_Your objective_
Starting at the first line of the entries below, restate each line exactly until you reach the line with "Brands (143, 50)", and print that one too. Leave the pictures out and stop there.

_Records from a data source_
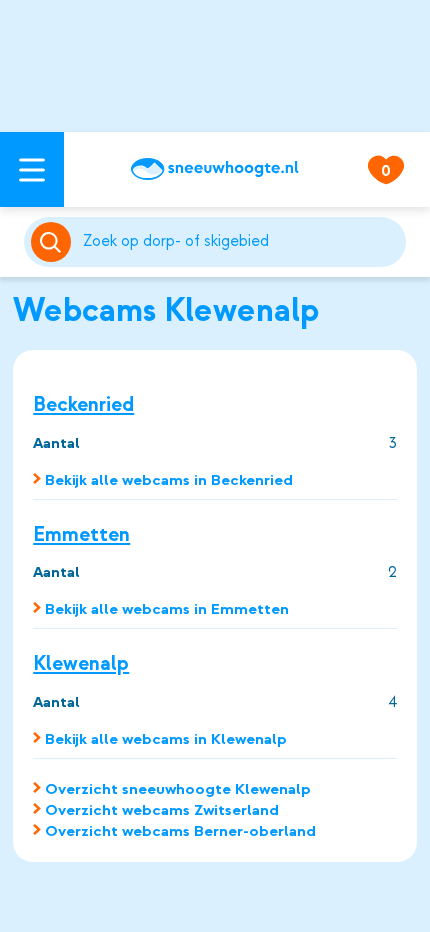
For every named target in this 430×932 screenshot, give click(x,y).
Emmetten (81, 534)
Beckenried (83, 404)
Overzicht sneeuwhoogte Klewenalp (178, 789)
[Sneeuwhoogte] (215, 169)
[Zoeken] (241, 242)
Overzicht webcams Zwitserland (162, 810)
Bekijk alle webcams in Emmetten (167, 609)
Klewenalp (81, 663)
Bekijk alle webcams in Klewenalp (166, 739)
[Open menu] (32, 169)
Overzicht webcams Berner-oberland (180, 831)
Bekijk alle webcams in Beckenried (169, 480)
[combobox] (241, 242)
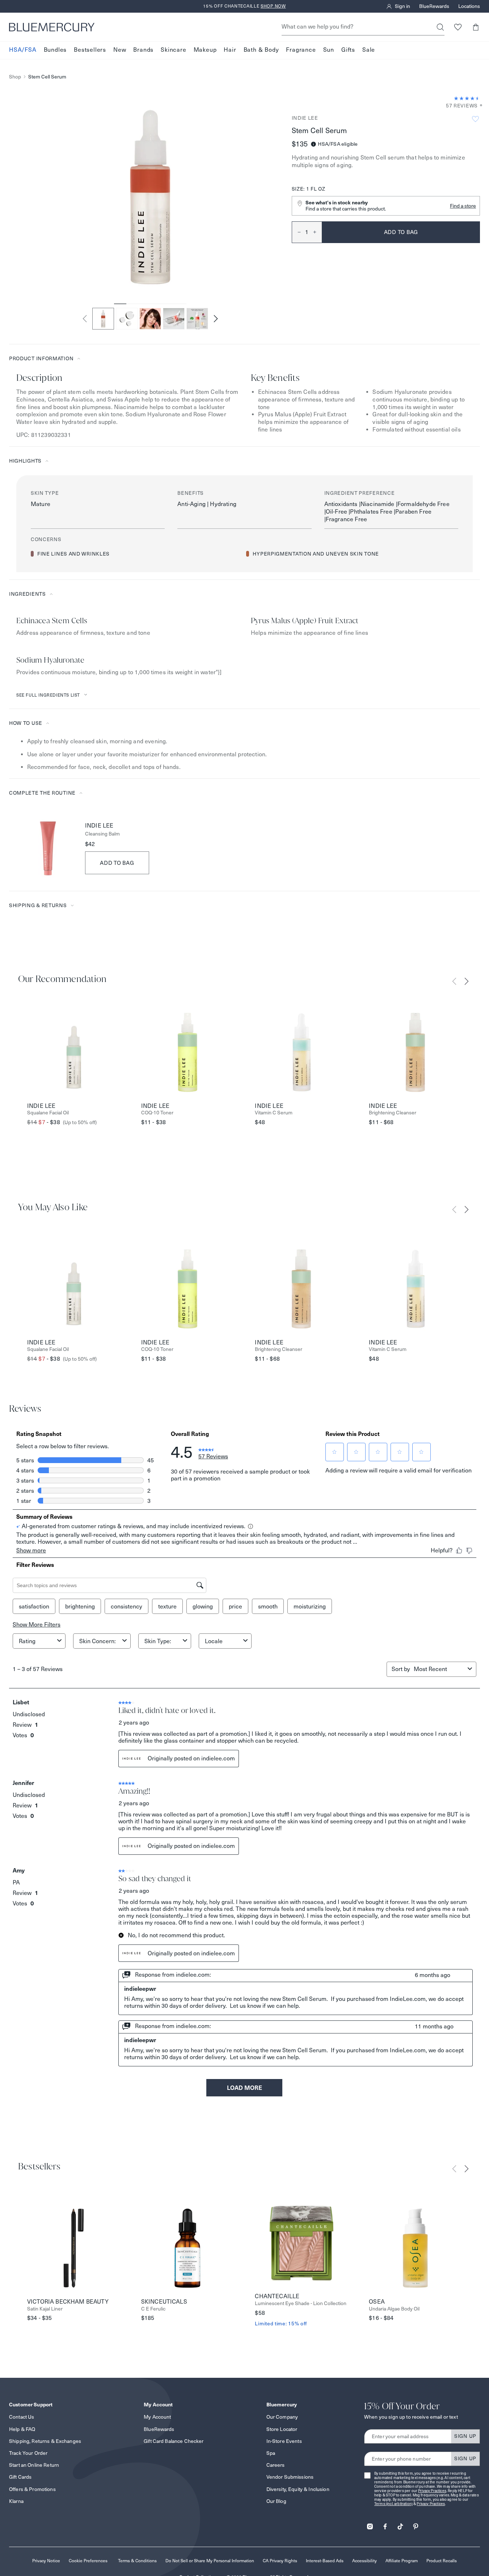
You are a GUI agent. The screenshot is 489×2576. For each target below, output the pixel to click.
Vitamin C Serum (273, 1113)
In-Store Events (284, 2441)
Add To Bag (117, 862)
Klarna (16, 2501)
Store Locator (282, 2429)
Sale (368, 50)
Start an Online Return (34, 2465)
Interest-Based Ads (324, 2560)
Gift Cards (20, 2477)
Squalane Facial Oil (48, 1113)
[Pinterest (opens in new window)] (415, 2524)
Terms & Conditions (137, 2560)
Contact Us (21, 2417)
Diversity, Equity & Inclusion (297, 2489)
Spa (270, 2453)
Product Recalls (441, 2560)
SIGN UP (465, 2436)
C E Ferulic (153, 2309)
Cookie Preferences (88, 2560)
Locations (469, 6)
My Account (157, 2417)
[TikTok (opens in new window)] (400, 2524)
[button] (475, 26)
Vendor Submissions (290, 2477)
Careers (275, 2465)
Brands (143, 50)
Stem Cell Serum (47, 77)
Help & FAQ (22, 2429)
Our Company (282, 2417)
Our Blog (276, 2501)
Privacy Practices (432, 2490)
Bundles (55, 50)
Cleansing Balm (102, 834)
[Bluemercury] (51, 27)
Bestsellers (90, 50)
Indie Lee (305, 118)
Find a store (463, 206)
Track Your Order (28, 2453)
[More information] (479, 105)
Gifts (348, 50)
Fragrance (301, 50)
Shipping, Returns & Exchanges (45, 2441)
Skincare (173, 50)
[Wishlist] (457, 26)
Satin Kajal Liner (45, 2309)
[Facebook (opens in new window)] (385, 2524)
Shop (15, 77)
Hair (230, 50)
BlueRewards (434, 6)
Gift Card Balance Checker (174, 2441)
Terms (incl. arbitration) (393, 2503)
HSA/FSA (23, 50)
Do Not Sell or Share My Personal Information (209, 2560)
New (119, 50)
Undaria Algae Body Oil (394, 2309)
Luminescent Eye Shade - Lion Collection (300, 2303)
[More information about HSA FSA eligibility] (313, 144)
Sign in (402, 6)
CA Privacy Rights (280, 2560)
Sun (328, 50)
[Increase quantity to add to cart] (317, 232)
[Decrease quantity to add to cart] (296, 232)
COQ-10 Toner (157, 1113)
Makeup (205, 50)
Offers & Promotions (32, 2489)
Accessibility (364, 2560)
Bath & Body (261, 50)
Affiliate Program (401, 2560)
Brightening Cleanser (392, 1113)
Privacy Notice (46, 2560)
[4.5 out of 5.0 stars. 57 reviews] (467, 98)
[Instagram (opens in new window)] (370, 2524)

_Your solution_
For every named target in this 430×932 screenshot, give click(x,y).
Emmetten (81, 534)
Beckenried (83, 404)
Overzicht sneeuwhoogte Klewenalp (178, 789)
[Sneeuwhoogte] (215, 169)
[Zoeken] (241, 242)
Overzicht webcams Zwitserland (162, 810)
Bekijk alle webcams in Emmetten (167, 609)
Klewenalp (81, 663)
Bekijk alle webcams in Klewenalp (166, 739)
[Open menu] (32, 169)
Overzicht webcams Berner-oberland (180, 831)
Bekijk alle webcams in Beckenried (169, 480)
[combobox] (241, 242)
You are a GUI agent. The screenshot is 489×2576. For each target below, output the pixel to click.
Vitamin C Serum (273, 1113)
In-Store Events (284, 2441)
Add To Bag (117, 862)
Klarna (16, 2501)
Store Locator (282, 2429)
Sale (368, 50)
Start an Online Return (34, 2465)
Interest-Based Ads (324, 2560)
Gift Cards (20, 2477)
Squalane Facial Oil (48, 1113)
[Pinterest (opens in new window)] (415, 2524)
Terms & Conditions (137, 2560)
Contact Us (21, 2417)
Diversity, Equity & Inclusion (297, 2489)
Spa (270, 2453)
Product Recalls (441, 2560)
SIGN UP (465, 2436)
C E Ferulic (153, 2309)
Cookie Preferences (88, 2560)
Locations (469, 6)
My Account (157, 2417)
[TikTok (opens in new window)] (400, 2524)
[button] (475, 26)
Vendor Submissions (290, 2477)
Careers (275, 2465)
Brands (143, 50)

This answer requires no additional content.